Recipe: Passionfruit Layer Cake {Made By Mr Ask For My Birthday!!}
Summary: You will have to forgive me. I hate chatty recipes that take forever to get to the point, I like to keep things brisk! But this is my birthday cake. No only that, my husband was brave enough to make the cake baker a cake! Yes, you read the title correctly. This cake is not one of my creations, it’s a Mr Ask creation! It all came about when I said I was going to make my own birthday cake. I enjoy baking and that way I could have exactly what I wanted. But Mr Ask wouldn’t hear of it! So as a gift to me, he offered to make me the cake of my desire. I said I wanted a passionfruit cake and we discussed the options. I was keen for buttercream (come on, it’s the whole point of cake!) and Mr Ask was thinking layer cake with cream. This amazingly fruity and delicious cake was the result.

Recipe: Passionfruit Layer Cake {Made By Mr Ask For My Birthday!!}

 The cake is a heavenly creation! Four layers of Victoria sponge are sandwiched with whipped cream and homemade passionfruit jam, smothered with passionfruit buttercream and topped with more passionfruit jam. I’m dying with happiness! It really, really tastes fabulous. Both my mum and sister were blown away. Even though today is my birthday, Mr Ask had to cook on the weekend when he was free and a cake like that can not wait for the calendar to align, it must be eaten! I love everything together but you could probably leave out the buttercream if you wanted something simpler. I mean, I wouldn’t because icing is everything to me but it would be easier to put together without  it. And probably very good too….

Recipe: Passionfruit Layer Cake {Made By Mr Ask For My Birthday!!}

Mr Ask used tinned passionfruit for this, you know those little ones in the shops? It used about 5 and 1/2 tins and since Mr Ask hates a crunchy seed in a smooth cake, they were sieved. Should you have plenty of fresh passionfruits, at a guess, you’d need about 2/3 cup strained fruit to equal one tin or about 10 passionfuits. And the acidity may vary so taste and sugar as needed. For the jam (technically it’s more of jelly but I’m calling it a jam) Mr Ask used  a vegetarian gelatin replacement called Jel-It-In made by Queen. If  you don’t have that, I’d try agar-agar or arrowroot and follow the directions. You want a slightly runny but gelled consistency. I think gelatin would be too firm of a set and also I think it’s icky! You could easily veganize this by not doing the buttercream (as mentioned above) and using coconut whipped cream. Of course you’d need to use a vegan butter and egg subs in the cake but I think this could be a rocking vegan cake. Coconut and passionfuits are like besties. Someone make that and tell me how good it is, okay?
Recipe: Passionfruit Layer Cake {Made By Mr Ask For My Birthday!!}
Since we aren’t big on exchanging gifts (we just buy what we want when it comes up) this was my gift from Mr Ask. I could not think of a better gift! I laid on the couch and he shopped and then made me breakfast (oh yeah, this was the works!). I caught up on some tv while he cleaned the kitchen, cooked and decorated. He even cleaned up at the end. I didn’t lift a finger! I did provide advice (when asked) from the sidelines but this cake is all his work. And it’s pretty impressive! Especially when you consider it’s his first from scratch cake and decorating combo! So leave a comment and let him know what you think of his efforts.

• _Task requirements_
**A)** Reproduce word for word the part of the passionfruit cake post that begins with "The cake is" and ends with "very good too….".
**B)** Carry on the passionfruit layer cake post from where it stops.

• _Data excerpts_
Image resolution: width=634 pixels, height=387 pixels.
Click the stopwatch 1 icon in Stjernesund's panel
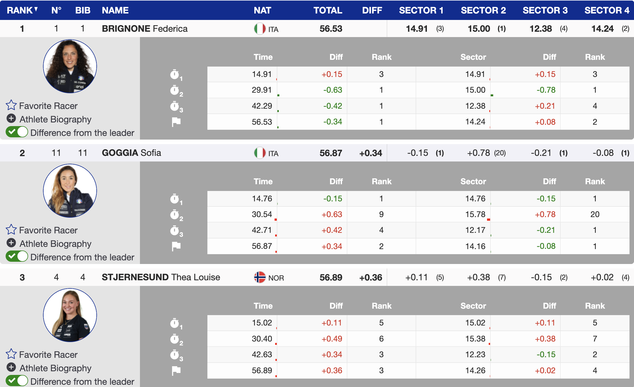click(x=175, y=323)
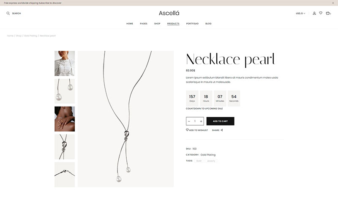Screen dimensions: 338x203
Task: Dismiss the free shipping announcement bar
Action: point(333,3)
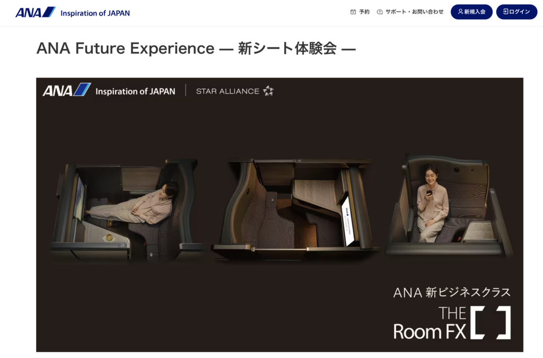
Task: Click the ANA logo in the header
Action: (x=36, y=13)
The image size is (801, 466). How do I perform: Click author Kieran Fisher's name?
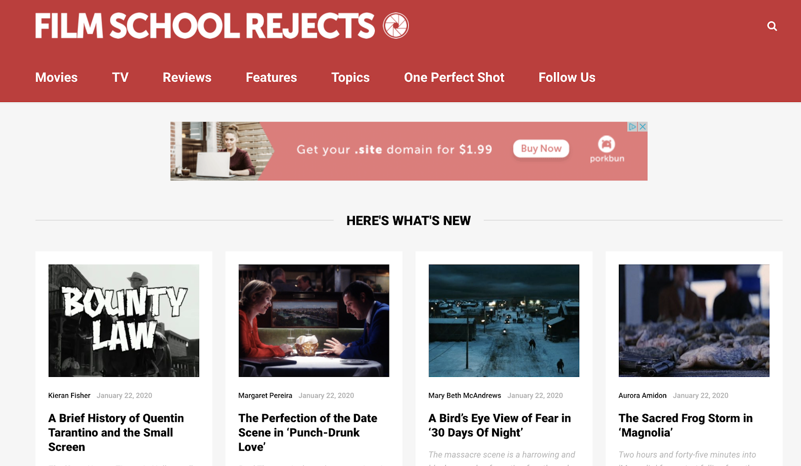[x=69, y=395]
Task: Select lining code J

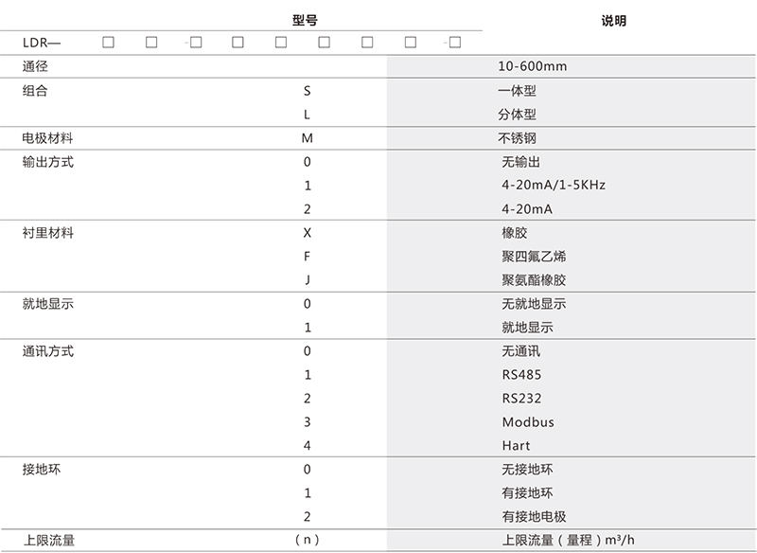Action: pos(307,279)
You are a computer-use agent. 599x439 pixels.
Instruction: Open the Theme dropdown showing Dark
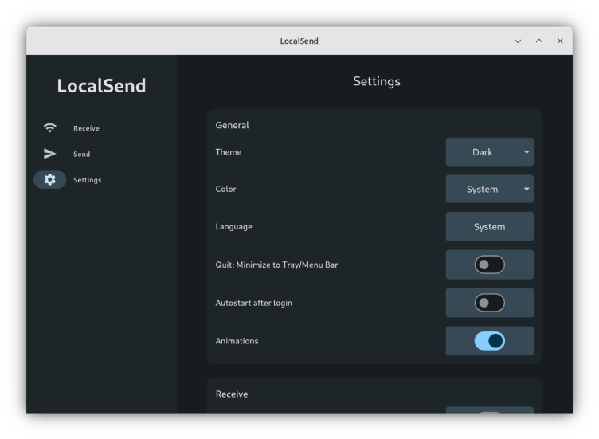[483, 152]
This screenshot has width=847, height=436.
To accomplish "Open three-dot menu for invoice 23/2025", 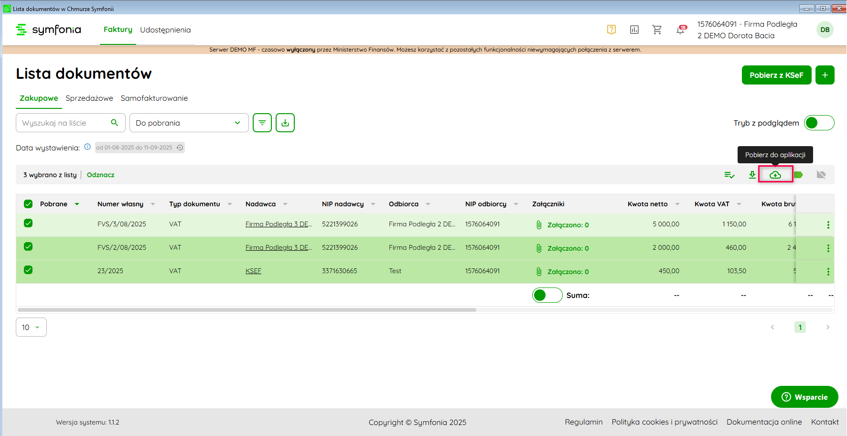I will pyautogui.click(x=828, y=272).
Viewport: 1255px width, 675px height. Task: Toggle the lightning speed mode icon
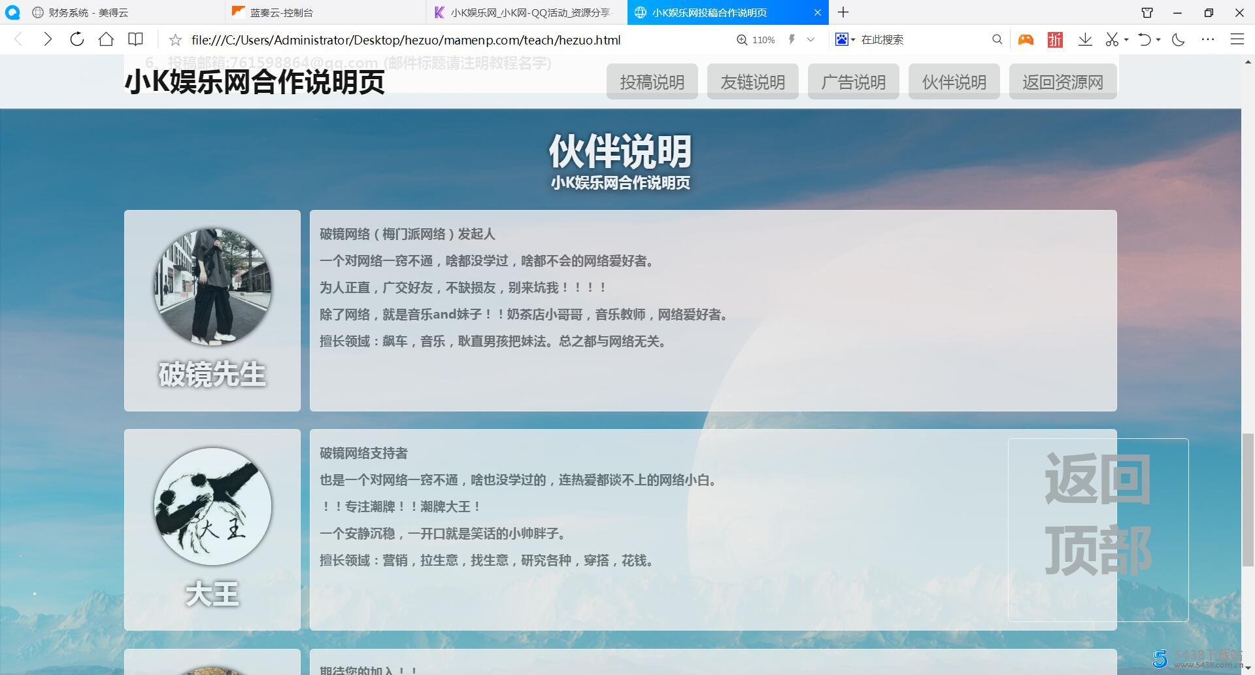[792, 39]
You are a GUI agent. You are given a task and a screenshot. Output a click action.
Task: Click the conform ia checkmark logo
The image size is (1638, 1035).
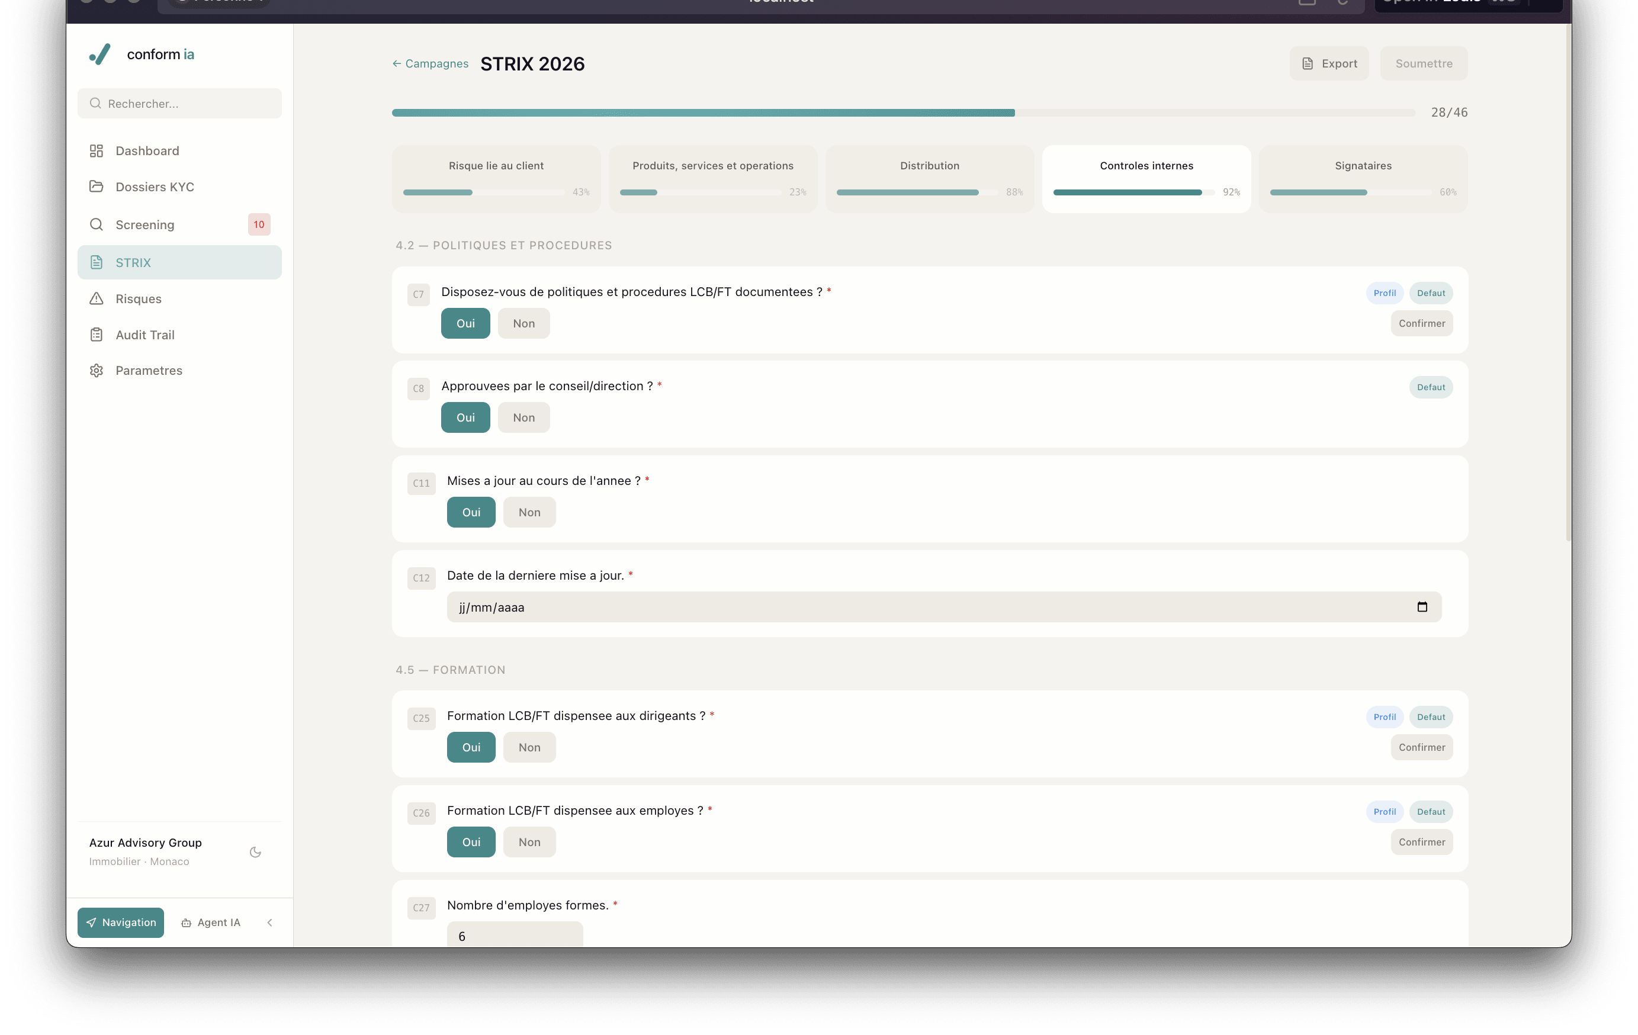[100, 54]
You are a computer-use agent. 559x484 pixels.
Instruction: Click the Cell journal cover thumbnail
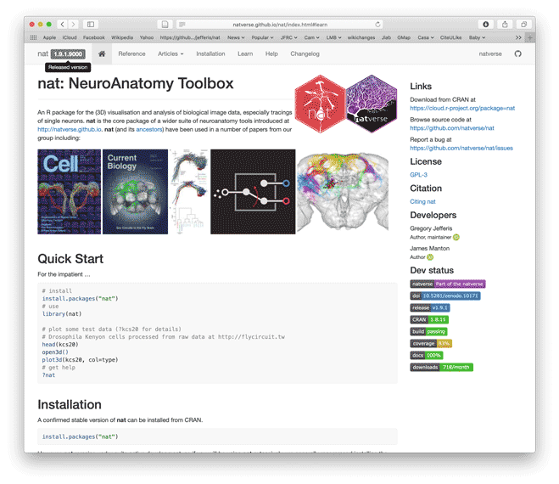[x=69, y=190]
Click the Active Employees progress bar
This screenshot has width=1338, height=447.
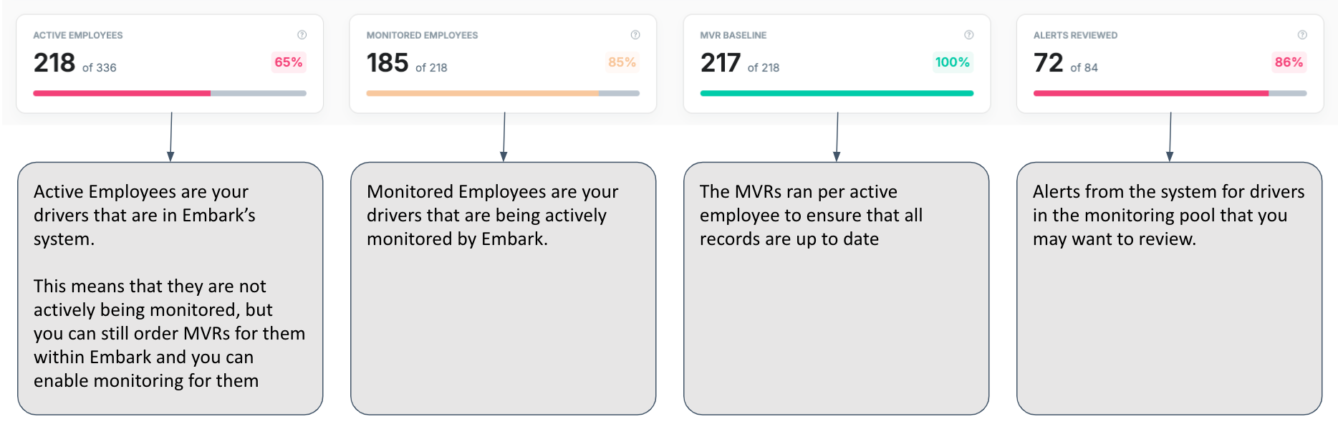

• _The replies_
**A)**
The cake is a heavenly creation! Four layers of Victoria sponge are sandwiched with whipped cream and homemade passionfruit jam, smothered with passionfruit buttercream and topped with more passionfruit jam. I’m dying with happiness! It really, really tastes fabulous. Both my mum and sister were blown away. Even though today is my birthday, Mr Ask had to cook on the weekend when he was free and a cake like that can not wait for the calendar to align, it must be eaten! I love everything together but you could probably leave out the buttercream if you wanted something simpler. I mean, I wouldn’t because icing is everything to me but it would be easier to put together without  it. And probably very good too….

**B)**
Ingredients

For the Cake:

  • 250g salted butter, softened
  • 250g castor sugar
  • 4 eggs
  • 250g plain flour
  • 4 tsp baking powder
  • 1 (170g) tin passionfruit, sieved to remove seeds


For the Passionfruit Jam:

  • 4 (170g) tins passionfruit, sieved to remove seeds
  • 2 (7g) packages of Jel-It-In (a vegan gelatin substitute, see above)
  • 1 cup castor sugar

For the Whipped Cream:

  • 500ml whipping cream, very cold
  • 4 tblsp icing sugar
  • 1 tsp arrowroot powder

For the Buttercream:

 

  • 250g butter, softened
  • 500g icing sugar
  • 4-6 tblsp strained passionfruit



Instructions

For the Cake

  1. Pre heat oven to 190C (180 fan forced). Grease and line 2 x 20cm or 8″ round straight sided cake tins.
  2. Cream the butter and sugar in a mixer or with electric beaters, till pale and creamy.
  3. Add the eggs and passion fruit and mix until well combined. Don’t worry if it looks separated!
  4. In a separate bowl, combine the flour and baking powder.
  5. Stir the flour mixture into the wet ingredients in two batches.
  6. Divide evenly between the two cake pans and bake for 35-45 mins or until a skewer comes out clean. Remove from the pan and cool on racks.
  7. Once cooled, cut each cake in half to create a total of four layers.

For the Passionfruit Jam

  1. While the cake is baking, make up the jam. Whisk the sugar and Jel-It-In in to the strained passionfruit pulp until well combined.
  2. Add the mixture to a small saucepan and bring to a boil, whisking often. Once boiling, lower to a simmer and whisk constantly for 1 minute. Remove from heat.
  3. Chill until needed.

For the Whipped Cream

  1. Add the cream to a chilled bowl and using a stand mixer or hand beaters, whip until soft peaks.
  2. Add in the icing sugar one tablespoon at a time and beat gently after each addition.
  3. Add the arrowroot and beat to desired texture. Chill until needed.

For the Buttercream

  1. Add the butter to the bowl of a stand mixer and beat for a minute.
  2. Add half the icing sugar and beat in on low. Add the remaining icing sugar and beat in.
  3. Add passionfruit and beat. You can adjust the consistancy by adding more passionfruit or icing sugar as needed.
  4. Now beat until super smooth. High speed for at least 10 minutes! That’s the secret to the most luscious buttercream. Set aside while you assemble.

Assembly & Decorating

  1. Decide on the order of stacking. Place the first layer down on a cake board and spread with thin layer of passionfruit jam and then with a thicker layer of cream. Repeat with remaining layers, leaving the top bare (unless you are going buttercream free. In which case do cream on the top and then remaining jam).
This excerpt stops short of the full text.